Ever since returning home, things have been great and continue to be great! Awesome opportunities are coming and the creative juices are flowing. So, I wanted to share a couple things that are really generating joy from within:
According to our Sages, there are 3 pillars on which the world stands: Torah, Tzedaka (acts of kindness), Tefila (prayer). Tzedaka (charity) being one of the pillars is often spoken about in its redeeming powers. Giving to another one’s earned money is an expression of true kindness.
The reward for Tzedaka is greater than the initial giving, like a tree and fruit coming from a a single seed.
When you’re truly living in a state of abundance and money (which is energy) flows to you with ease, how would you act with money? We would be excited to give to others! When we’re in a state of joy, we naturally extend and express ourselves outward to others because we are so whole. When a person is feeling grateful and whole, it’s impossible to want anything - wanting implies lack - so the action to do is to give. Giving places the giver into a state of receiving, which is why the reward is greater than the initial giving.

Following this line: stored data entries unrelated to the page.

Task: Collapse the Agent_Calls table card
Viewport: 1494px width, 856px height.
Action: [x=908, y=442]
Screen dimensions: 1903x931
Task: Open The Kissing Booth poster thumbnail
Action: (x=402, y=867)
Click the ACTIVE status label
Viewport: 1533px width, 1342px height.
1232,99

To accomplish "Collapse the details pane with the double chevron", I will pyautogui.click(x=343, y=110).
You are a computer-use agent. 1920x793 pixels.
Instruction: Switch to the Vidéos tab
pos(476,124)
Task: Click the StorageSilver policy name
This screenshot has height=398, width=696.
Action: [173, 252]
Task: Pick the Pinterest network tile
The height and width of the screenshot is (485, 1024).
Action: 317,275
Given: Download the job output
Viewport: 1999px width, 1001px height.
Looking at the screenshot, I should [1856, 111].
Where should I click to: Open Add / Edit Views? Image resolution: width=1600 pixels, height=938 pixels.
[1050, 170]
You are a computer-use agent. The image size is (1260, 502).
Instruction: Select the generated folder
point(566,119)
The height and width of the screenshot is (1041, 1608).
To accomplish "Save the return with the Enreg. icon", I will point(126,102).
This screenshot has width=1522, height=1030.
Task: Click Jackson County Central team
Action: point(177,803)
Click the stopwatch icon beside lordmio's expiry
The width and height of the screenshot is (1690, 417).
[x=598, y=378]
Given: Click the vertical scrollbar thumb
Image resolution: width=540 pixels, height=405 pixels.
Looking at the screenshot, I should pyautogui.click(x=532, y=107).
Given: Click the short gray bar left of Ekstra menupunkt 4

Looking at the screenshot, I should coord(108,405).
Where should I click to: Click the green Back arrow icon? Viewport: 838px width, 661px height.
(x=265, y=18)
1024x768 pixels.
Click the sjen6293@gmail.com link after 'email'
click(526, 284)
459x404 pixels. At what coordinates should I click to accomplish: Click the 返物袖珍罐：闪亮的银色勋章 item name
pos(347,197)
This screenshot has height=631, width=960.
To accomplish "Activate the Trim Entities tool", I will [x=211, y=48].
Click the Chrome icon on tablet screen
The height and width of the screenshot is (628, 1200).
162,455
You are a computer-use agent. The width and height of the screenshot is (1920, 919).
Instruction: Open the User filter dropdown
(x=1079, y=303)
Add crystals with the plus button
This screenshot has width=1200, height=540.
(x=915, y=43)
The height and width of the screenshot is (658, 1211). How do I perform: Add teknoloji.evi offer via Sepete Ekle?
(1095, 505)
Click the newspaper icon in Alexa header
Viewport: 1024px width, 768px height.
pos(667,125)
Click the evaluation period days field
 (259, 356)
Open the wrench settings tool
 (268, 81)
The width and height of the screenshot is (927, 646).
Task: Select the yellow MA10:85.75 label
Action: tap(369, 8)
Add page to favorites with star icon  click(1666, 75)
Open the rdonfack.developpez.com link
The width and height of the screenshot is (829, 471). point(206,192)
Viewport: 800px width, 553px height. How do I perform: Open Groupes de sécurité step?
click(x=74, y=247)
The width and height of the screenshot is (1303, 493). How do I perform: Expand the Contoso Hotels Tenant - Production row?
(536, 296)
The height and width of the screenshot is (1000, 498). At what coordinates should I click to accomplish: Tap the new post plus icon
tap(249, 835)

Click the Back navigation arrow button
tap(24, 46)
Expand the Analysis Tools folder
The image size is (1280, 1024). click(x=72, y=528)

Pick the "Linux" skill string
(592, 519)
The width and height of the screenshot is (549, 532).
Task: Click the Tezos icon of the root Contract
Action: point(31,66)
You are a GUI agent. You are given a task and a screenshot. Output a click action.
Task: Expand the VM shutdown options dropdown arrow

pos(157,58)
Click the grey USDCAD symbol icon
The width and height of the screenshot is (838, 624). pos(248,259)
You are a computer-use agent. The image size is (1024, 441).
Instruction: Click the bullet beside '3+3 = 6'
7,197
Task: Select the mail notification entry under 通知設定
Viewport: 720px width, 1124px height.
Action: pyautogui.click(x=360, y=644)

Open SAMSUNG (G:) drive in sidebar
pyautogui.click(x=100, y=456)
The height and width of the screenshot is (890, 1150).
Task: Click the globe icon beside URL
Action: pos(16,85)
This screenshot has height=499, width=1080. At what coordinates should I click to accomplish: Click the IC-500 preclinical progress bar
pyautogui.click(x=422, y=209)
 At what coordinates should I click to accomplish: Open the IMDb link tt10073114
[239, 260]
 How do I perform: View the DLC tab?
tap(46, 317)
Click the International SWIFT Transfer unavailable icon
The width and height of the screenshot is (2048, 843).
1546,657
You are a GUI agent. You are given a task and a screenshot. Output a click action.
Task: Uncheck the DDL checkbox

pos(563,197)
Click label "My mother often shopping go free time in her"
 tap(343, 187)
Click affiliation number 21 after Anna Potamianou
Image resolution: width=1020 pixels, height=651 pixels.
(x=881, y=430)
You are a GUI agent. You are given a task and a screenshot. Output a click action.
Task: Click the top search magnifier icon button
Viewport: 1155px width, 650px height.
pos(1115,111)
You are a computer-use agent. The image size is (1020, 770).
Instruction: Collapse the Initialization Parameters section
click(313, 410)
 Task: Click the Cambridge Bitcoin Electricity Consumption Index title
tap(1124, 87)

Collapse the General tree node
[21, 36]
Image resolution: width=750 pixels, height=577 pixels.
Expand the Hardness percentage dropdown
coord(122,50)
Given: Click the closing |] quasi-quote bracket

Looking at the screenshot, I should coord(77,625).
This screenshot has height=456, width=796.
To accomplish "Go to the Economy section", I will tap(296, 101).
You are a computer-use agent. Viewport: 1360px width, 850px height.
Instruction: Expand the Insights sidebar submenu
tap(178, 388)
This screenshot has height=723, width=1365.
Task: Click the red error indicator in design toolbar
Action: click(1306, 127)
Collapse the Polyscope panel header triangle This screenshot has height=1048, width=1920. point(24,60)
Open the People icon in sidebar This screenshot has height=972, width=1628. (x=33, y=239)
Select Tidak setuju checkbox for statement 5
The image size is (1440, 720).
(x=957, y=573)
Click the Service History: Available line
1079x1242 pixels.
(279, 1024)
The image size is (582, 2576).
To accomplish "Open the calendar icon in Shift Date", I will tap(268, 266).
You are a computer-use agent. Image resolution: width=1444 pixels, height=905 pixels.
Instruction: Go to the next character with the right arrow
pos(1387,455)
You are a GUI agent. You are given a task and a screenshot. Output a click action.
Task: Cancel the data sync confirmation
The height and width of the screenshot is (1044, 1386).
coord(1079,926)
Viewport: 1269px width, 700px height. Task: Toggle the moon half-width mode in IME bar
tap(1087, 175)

In the past, upon seeing a homeless person, thoughts like, “well, how do I know what they’ll do with the money,” would arise in my head. However, what I have learned is that what they do with the money is not under my control. I am in the position to give, that’s what I can control.
Where they’re at
I met with a business coach this week to gain some strategic advice on building my practice and he shared something that really hit home. It is something I, and I am sure you, have heard before, but it clicked this week; perhaps, as it aligns with the theme of the Hebrew month of Elul: To meet your clients where they are at, then bring them where they need to be. In Elul, there is a metaphor that addresses exactly that approach. Namely, the King is in the field. Whereas when a king is in his palace, in his regal garb, and met only by those of high position, when the king is in the field he is approachable to all - so long as the person desires to meet him. When the king is in the field, he comes to the level of which everyone can understand him ie he meets them where they are at, the field. Then, the king makes his way back to the city and his palace which alludes to ‘bringing them where they need to be.’ This lesson provided great assistance in how I can improve my business and attract clients.
Also, I received a very generous email from a reader last week about how, “although [she’s] not Jewish [she]… will be reflecting and creating a vision for next year.” Even though I may use concepts and ideas from Judaism, I hope these messages reach all who need to hear it. The King in the field is also reflected in meditation and taking time to be with yourself. When we take time to simply be present and allow what needs to be looked at - internally the thoughts and sensations - without distracting ourselves with technology, food, bodily urges, and the various other types of distractions, this is the King meeting us where we’re at, healing us as we make the space to allow the healing to occur. If there is something, an experience, or a topic you seem to keep thinking about recently, make some time this weekend to sit with it and listen objectively (On Meditation & Equanimity) with your eyes closed.
Then, if you’d like, let me know how it goes!